Director Scheduled Downtime Apply Rules doesn't assign to all matches

obol89 · September 7, 2023, 9:50am

Hi Everyone,

I noticed weird behaviour (or it is my mistake somewhere) with Scheduled Downtime, i.e. I have something like that configured in Icinga Director → ScheduledDowntime Apply Rules:

zones.d/tmg_master/scheduled_downtime_apply.conf
apply ScheduledDowntime "process-trade-container-server" to Service {
    author = "xxx"
    comment = "Scheduled Downtime for process trade_container_server"
    fixed = true
    assign where match("process trade_container_server*", service.name)
    ranges = {
        "friday"	= "16:00-16:35"
        "monday"	= "16:00-16:35"
        "saturday"	= "16:00-16:35"
        "sunday"	= "16:00-16:35"
        "thursday"	= "16:00-16:35"
        "tuesday"	= "16:00-16:35"
        "wednesday"	= "16:00-16:35"
    }
}

I have 27 services called process trade_container_server*:

but ScheduledDowntime Apply Rule is assigned only to 14 of them:

As you can see, some of these services have names like process trade_container_server, some of them are called process trade_container_server xyz.

Assignment of Scheduled Downtime seems to be pretty random. All these services have been deployed before ScheduledDowntime Apply Rule has been created.

Does anyone have an idea why it is not assigned to all of these services that are even sharing the same name sometimes (but different host)?

This is the configuration we are using:

Director version: 1.10.2
Icinga Web 2 version: 2.11.4
- modules: director, grafana, icingadb, incubator
Icinga 2 version: r2.13.7-1
Operating System and version: Debian 11

obol89 · September 8, 2023, 11:39am

I found a workaround for this, but the ugly one. We have two HA masters configured according to this manual - How to set up High-Availability Masters
So, we have API set up on both masters, but it seems like it is conflicting with each other.

When I stop the second master (master2) and configure Scheduled Downtimes, they are assigned correctly. When both masters are running, and I will apply some Scheduled Downtimes, master1 is complaining in the logs about “not accepting api config”:

[2023-09-08 06:30:06 -0500] warning/ApiListener: Ignoring config update from 'master2' (endpoint: 'master2', zone: 'master') for object 'some-server!process beam.smp!5beda8ca-270d-45ef-bf2d-f050e889a407' of type 'Downtime'. 'api' does not accept config.
[2023-09-08 06:30:06 -0500] warning/ApiListener: Ignoring config update from 'master2' (endpoint: 'master2', zone: 'master') for object 'somesecond-server!load' of type 'Service'. 'api' does not accept config.

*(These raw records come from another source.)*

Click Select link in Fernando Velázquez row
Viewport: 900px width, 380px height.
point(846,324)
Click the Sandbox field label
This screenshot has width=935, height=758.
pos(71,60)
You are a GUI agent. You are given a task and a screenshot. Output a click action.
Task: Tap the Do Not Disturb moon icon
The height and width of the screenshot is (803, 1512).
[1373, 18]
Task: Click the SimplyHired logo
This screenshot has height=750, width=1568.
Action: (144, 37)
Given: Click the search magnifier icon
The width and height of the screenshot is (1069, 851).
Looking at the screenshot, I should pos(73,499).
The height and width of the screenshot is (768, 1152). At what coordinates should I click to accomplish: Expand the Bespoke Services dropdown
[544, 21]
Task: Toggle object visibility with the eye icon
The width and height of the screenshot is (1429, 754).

obol89 · September 8, 2023, 12:07pm

And finally I found the solution (or part of it) as there was misconfiguration between /etc/icinga2/features-enabled/api.conf and /etc/icinga2/constants.conf on both masters. Currently, api.conf looks the same on both:

object ApiListener "api" {
  accept_config = true
  accept_commands = true
  ticket_salt = TicketSalt
}

and TicketSalt is included in /etc/icinga2/constants.conf

I’m not getting “ignoring config” message, but:

Ignoring config update from endpoint 'master2' for zone 'master' because we have an authoritative version of the zone's config.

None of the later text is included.